Find the line in the entries below that contains "Task: Click the Save floppy disk icon". Repeat it exactly, and every line after it through the line that contains "The width and".

▶ _Data for this task_:
>>>

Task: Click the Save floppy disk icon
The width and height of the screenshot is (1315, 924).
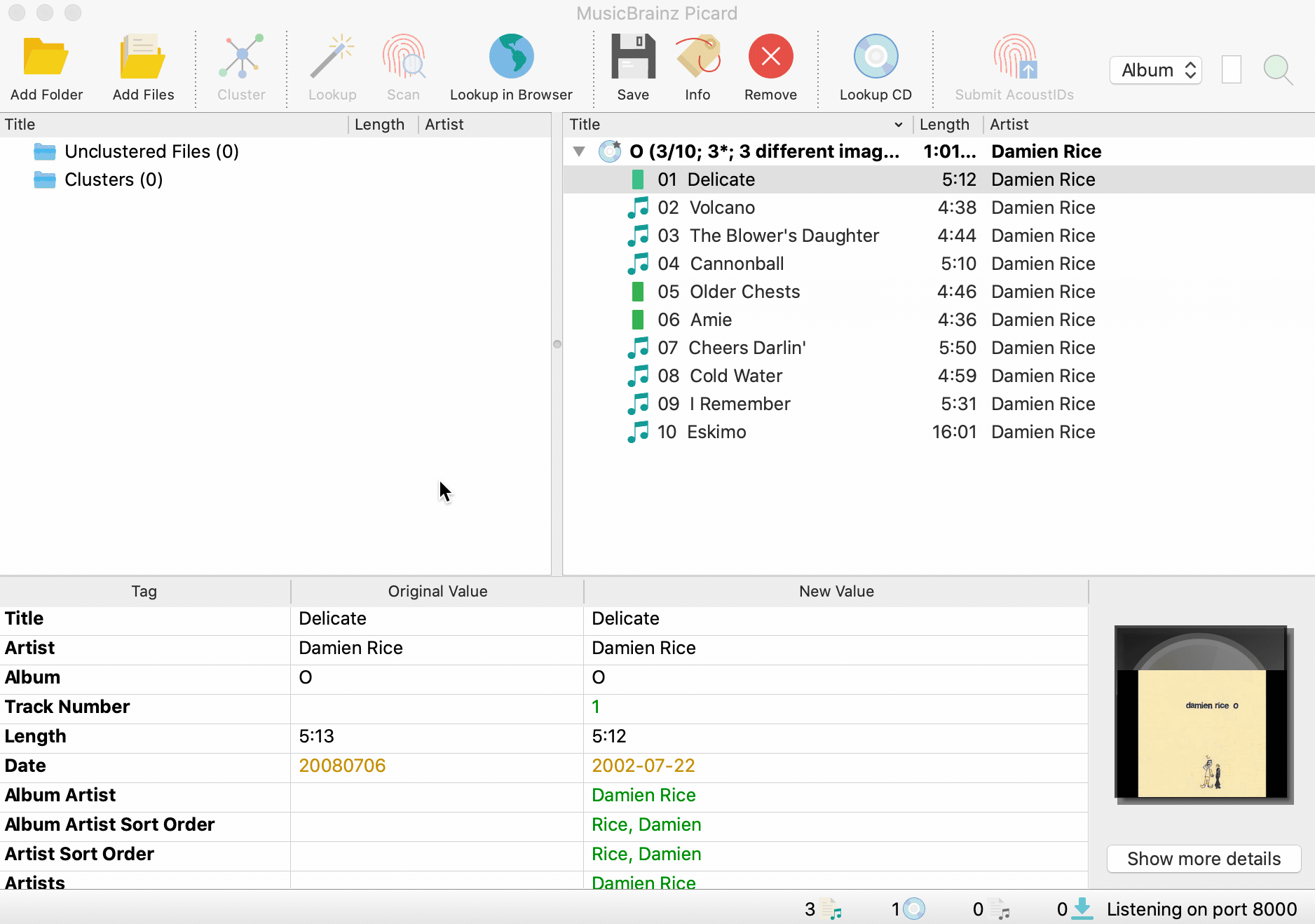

<<<
>>>

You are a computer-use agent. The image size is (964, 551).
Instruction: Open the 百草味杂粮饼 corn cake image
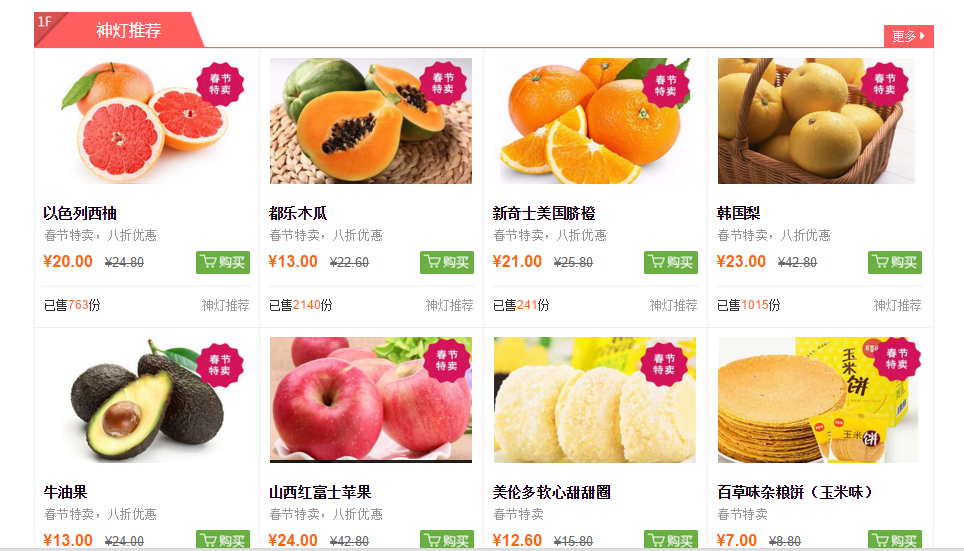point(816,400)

<<<
>>>

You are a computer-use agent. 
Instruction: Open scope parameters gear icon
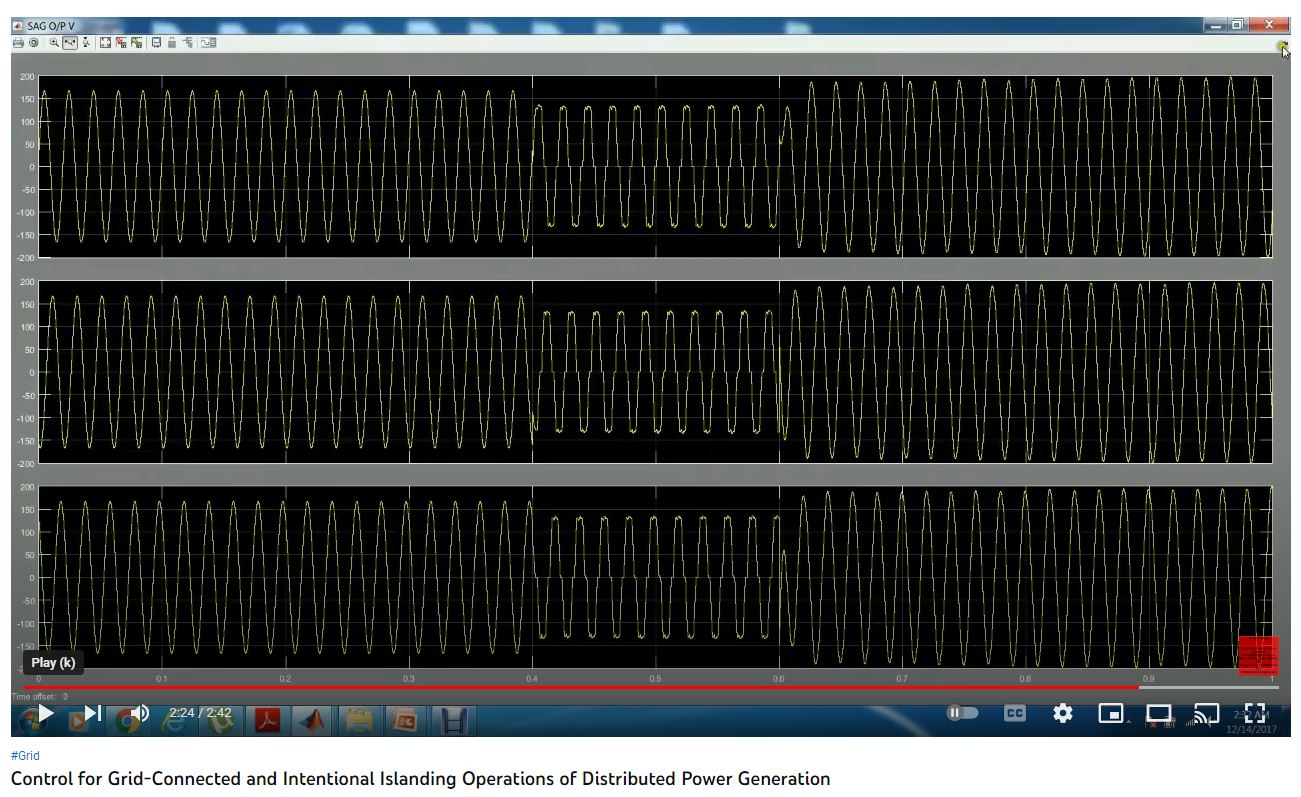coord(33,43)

<<<

▶ _Final answer_:
Task: Click the Save floppy disk icon
The width and height of the screenshot is (1315, 924).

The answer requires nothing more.